Handley Daniel, Serban Nicoleta, Peters David, O'Doherty Robert, Field Melvin, Wasserman Larry, Spirtes Peter, Scheines Richard, Glymour Clark
Department of Statistics, Carnegie Mellon University, Pittsburgh, PA 15213, USA.
Genomics. 2004 Jun;83(6):1169-75. doi: 10.1016/j.ygeno.2003.12.010.
We present evidence of a potentially serious source of error intrinsic to all spotted cDNA microarrays that use IMAGE clones of expressed sequence tags (ESTs). We found that a high proportion of these EST sequences contain 5'-end poly(dT) sequences that are remnants from the oligo(dT)-primed reverse transcription of polyadenylated mRNA templates used to generate EST cDNA for sequence clone libraries. Analysis of expression data from two single-dye cDNA microarray experiments showed that ESTs whose sequences contain repeats of consecutive 5'-end dT residues appeared to be strongly coexpressed, while expression data of all other sequences exhibited no such pattern. Our analysis suggests that expression data from sequences containing 5' poly(dT) tracts are more likely to be due to systematic cross-hybridization of these poly(dT) tracts than to true mRNA coexpression. This indicates that existing data generated by cDNA microarrays containing IMAGE clone ESTs should be filtered to remove expression data containing significant 5' poly(dT) tracts.

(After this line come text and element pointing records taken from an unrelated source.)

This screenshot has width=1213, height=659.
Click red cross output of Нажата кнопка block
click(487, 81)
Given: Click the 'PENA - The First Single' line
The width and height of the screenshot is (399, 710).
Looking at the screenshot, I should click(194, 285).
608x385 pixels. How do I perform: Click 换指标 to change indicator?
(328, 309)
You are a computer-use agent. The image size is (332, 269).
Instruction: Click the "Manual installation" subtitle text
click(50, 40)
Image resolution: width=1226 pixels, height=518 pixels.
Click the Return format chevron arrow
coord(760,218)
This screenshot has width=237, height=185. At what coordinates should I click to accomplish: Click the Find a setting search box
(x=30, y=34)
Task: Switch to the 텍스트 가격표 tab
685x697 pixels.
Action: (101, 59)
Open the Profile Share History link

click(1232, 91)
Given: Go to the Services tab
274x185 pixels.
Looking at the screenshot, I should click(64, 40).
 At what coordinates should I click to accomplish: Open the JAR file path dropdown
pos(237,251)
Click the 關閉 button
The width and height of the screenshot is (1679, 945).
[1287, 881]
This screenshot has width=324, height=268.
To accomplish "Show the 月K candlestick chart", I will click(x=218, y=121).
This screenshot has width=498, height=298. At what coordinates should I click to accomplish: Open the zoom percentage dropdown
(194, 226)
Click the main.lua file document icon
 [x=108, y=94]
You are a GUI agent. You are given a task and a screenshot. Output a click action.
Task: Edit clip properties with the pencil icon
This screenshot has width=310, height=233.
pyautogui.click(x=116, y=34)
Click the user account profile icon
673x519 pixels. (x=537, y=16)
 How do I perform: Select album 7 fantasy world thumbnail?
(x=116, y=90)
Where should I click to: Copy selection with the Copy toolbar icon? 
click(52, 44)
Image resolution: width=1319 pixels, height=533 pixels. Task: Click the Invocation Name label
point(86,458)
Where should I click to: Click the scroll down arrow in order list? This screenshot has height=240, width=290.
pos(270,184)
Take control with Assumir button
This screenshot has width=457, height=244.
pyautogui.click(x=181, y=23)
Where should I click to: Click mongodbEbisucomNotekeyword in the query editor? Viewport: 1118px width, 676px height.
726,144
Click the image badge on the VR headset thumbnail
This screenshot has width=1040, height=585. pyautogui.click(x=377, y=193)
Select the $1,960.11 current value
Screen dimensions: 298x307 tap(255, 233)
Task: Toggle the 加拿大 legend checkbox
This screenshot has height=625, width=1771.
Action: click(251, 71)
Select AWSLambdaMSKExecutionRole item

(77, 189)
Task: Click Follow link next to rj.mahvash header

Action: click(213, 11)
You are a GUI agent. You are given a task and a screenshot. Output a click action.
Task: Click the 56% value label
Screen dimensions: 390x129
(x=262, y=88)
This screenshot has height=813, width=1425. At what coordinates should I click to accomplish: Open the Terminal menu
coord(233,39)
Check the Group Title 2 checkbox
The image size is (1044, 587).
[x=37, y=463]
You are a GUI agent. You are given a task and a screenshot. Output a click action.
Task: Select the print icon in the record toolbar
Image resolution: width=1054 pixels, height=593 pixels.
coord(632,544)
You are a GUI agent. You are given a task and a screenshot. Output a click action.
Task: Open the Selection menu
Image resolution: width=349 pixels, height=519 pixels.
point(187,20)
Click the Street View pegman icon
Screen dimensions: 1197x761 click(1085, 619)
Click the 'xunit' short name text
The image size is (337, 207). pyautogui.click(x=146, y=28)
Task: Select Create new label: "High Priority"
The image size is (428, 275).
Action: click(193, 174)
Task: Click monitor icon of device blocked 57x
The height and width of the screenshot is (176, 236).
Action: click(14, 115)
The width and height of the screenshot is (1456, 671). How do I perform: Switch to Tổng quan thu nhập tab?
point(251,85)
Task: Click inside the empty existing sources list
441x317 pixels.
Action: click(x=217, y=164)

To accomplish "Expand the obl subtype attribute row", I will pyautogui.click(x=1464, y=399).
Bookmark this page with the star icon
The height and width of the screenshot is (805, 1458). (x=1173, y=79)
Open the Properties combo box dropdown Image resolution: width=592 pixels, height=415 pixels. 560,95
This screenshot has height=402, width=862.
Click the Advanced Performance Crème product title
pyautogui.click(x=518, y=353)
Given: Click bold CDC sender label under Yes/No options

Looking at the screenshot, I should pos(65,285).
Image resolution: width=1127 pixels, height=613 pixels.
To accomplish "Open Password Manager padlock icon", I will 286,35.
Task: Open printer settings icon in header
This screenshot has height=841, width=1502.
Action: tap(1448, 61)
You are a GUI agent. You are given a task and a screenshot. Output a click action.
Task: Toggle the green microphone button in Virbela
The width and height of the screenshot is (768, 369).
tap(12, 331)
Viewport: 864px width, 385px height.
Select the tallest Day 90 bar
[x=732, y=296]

我们提供证据表明,所有使用表达序列标签(EST)的IMAGE克隆的斑点cDNA微阵列都存在一个潜在的严重误差来源。我们发现,这些EST序列中有很大一部分包含5'-末端聚(dT)序列,这些序列是用于生成EST cDNA序列克隆文库的多聚腺苷酸化mRNA模板的寡聚(dT)引发的逆转录的残余物。对两个单染料cDNA微阵列实验的表达数据进行分析表明,其序列包含连续5'-末端dT残基重复的EST似乎强烈共表达,而所有其他序列的表达数据则没有这种模式。我们的分析表明,包含5'聚(dT)片段的序列的表达数据更可能是由于这些聚(dT)片段的系统性交叉杂交,而不是真正的mRNA共表达。这表明,应过滤包含IMAGE克隆EST的cDNA微阵列产生的现有数据,以去除包含大量5'聚(dT)片段的表达数据。